Static facial expression recognition using convolutional neural networks based on transfer learning and hyperparameter optimization


Özcan T., Baştürk A.

MULTIMEDIA TOOLS AND APPLICATIONS, vol.79, pp.26587-26604, 2020 (SCI-Expanded) identifier identifier

  • Publication Type: Article / Article
  • Volume: 79
  • Publication Date: 2020
  • Doi Number: 10.1007/s11042-020-09268-9
  • Journal Name: MULTIMEDIA TOOLS AND APPLICATIONS
  • Journal Indexes: Science Citation Index Expanded (SCI-EXPANDED), Scopus, FRANCIS, ABI/INFORM, Applied Science & Technology Source, Compendex, Computer & Applied Sciences, INSPEC, zbMATH
  • Page Numbers: pp.26587-26604
  • Keywords: ERUFER dataset, Static facial expression recognition, Emotion analysis, Deep learning, Image processing, Hyperparameter optimization, CLASSIFIERS, ALGORITHM, FUSION
  • Erciyes University Affiliated: Yes

Abstract

Expression recognition (ER), which has been frequently used in human-computer interaction, uses visual data such as video and static images or sensor-based data for recognizing.
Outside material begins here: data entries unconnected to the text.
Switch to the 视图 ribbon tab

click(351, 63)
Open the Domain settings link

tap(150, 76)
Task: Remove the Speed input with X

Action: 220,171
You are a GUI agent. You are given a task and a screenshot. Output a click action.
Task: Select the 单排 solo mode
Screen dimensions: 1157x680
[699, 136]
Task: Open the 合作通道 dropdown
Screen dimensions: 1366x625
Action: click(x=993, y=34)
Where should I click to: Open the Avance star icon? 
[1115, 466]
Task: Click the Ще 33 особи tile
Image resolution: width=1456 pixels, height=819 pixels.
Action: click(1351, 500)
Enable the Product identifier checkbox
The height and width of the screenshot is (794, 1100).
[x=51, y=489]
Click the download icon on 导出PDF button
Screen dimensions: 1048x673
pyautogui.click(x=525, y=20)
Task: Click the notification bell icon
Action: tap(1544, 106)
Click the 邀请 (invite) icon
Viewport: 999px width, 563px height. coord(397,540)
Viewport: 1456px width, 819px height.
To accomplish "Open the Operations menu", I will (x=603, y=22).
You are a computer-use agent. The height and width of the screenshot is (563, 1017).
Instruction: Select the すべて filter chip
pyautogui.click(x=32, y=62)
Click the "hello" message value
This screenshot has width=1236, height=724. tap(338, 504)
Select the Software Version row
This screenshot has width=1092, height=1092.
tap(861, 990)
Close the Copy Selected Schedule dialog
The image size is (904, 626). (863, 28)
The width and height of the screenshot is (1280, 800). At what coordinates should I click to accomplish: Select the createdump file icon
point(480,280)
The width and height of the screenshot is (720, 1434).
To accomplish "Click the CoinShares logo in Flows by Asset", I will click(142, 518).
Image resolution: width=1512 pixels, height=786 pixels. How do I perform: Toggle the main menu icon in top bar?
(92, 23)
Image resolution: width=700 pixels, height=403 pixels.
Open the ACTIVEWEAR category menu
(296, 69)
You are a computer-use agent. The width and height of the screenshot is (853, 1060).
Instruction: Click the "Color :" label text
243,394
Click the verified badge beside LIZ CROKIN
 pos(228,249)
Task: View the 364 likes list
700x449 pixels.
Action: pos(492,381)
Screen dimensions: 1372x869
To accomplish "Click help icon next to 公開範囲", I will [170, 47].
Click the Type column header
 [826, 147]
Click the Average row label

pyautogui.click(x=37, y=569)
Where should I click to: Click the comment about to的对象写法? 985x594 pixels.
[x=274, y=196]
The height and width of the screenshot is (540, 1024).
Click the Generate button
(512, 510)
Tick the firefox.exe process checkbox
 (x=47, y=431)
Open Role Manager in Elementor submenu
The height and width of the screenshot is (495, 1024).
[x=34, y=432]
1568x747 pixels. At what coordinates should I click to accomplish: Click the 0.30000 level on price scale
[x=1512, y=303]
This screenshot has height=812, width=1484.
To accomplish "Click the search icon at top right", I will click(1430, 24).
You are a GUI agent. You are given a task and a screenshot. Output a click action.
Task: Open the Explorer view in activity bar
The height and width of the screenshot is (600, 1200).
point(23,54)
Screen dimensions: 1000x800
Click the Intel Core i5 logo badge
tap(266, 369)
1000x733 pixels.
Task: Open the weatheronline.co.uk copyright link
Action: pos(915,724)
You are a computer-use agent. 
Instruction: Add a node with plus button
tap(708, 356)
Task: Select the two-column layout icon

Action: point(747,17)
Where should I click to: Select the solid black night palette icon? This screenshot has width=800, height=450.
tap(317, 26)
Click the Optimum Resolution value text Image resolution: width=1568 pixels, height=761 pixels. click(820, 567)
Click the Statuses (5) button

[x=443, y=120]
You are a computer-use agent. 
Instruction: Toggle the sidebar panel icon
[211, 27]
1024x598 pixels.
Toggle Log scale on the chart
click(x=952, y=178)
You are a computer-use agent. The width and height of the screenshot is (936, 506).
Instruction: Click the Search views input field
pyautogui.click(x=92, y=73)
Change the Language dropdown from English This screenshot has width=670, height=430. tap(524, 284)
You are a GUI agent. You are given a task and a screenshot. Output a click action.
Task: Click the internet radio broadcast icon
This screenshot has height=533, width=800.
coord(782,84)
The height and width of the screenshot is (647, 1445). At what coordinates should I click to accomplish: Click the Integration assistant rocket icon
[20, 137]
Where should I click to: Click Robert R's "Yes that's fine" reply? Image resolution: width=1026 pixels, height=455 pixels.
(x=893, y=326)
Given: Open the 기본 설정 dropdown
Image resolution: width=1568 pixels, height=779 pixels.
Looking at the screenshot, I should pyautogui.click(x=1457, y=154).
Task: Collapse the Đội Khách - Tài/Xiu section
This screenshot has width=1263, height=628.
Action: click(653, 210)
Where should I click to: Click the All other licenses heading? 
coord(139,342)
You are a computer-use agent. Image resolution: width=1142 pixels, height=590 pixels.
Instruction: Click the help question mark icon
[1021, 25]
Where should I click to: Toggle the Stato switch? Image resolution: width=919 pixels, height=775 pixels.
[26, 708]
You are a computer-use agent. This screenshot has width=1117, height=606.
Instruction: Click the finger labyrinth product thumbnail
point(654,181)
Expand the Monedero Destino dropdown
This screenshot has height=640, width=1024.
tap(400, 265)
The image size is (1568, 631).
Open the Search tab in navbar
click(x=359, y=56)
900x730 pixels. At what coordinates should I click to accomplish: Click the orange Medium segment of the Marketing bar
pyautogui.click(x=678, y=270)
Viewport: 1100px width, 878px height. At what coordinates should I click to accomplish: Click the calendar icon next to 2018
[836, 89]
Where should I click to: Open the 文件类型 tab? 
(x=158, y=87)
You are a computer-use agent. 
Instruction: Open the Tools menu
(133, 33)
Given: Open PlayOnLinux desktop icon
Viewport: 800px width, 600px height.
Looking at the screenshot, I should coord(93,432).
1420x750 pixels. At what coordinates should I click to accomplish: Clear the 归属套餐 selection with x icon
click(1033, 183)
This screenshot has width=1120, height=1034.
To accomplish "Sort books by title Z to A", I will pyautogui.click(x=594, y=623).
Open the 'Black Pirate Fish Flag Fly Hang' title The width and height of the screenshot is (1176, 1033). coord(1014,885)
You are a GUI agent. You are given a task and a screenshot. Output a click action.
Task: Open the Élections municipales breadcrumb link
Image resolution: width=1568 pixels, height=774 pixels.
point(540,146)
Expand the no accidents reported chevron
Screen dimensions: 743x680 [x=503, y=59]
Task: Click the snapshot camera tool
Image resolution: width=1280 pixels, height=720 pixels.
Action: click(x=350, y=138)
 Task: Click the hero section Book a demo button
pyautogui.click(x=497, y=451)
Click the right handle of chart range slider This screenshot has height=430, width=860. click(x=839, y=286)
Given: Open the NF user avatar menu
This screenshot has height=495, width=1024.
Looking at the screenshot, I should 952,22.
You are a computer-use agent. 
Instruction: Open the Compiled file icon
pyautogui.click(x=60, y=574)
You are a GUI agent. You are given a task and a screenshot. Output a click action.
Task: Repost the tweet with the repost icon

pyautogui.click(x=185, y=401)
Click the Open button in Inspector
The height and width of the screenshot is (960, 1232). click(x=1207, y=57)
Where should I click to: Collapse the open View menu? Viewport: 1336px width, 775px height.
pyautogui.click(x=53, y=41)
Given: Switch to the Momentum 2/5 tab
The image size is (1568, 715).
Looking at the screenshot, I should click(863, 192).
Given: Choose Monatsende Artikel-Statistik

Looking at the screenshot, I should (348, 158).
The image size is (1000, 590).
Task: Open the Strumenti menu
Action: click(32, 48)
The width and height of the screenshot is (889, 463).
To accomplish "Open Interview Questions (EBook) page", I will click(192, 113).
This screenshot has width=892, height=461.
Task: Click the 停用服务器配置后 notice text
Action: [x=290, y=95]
Facial expression recognition (FER) is a visual data based ER. Since videos have sequential images, it can be easier to recognize emotion in video signals rather than static images which consist of a single plain image. Therefore, FER on static images is a relatively tough task. Recently, deep learning methods have introduced increased success in classification problems. Accordingly, these methods are also used for FER in the literature. Data preparation and hyperparameter optimization can be utilized to increase the success of deep learning methods. With the preparation of data, the features become more pronounced. Increasing the number of training samples directly also generally affects the success rate. Tuning the hyperparameters of deep learning is another factor that increases the performance of the models. In this study, a classification method including data preparation, hyperparameter optimization, and a transfer learning aided convolutional neural network is proposed. Through the study, a new dataset, named ERUFER, was created by using static images. The newly introduced dataset ERUFER and a popular public dataset JAFFE were classified by the proposed method. To the extent of our knowledge, the best result in the literature is achieved by the proposed method for the JAFFE dataset using a 10-fold cross-validation test technique. On the other hand, a success rate with 92.56 % is achieved for the ERUFER dataset.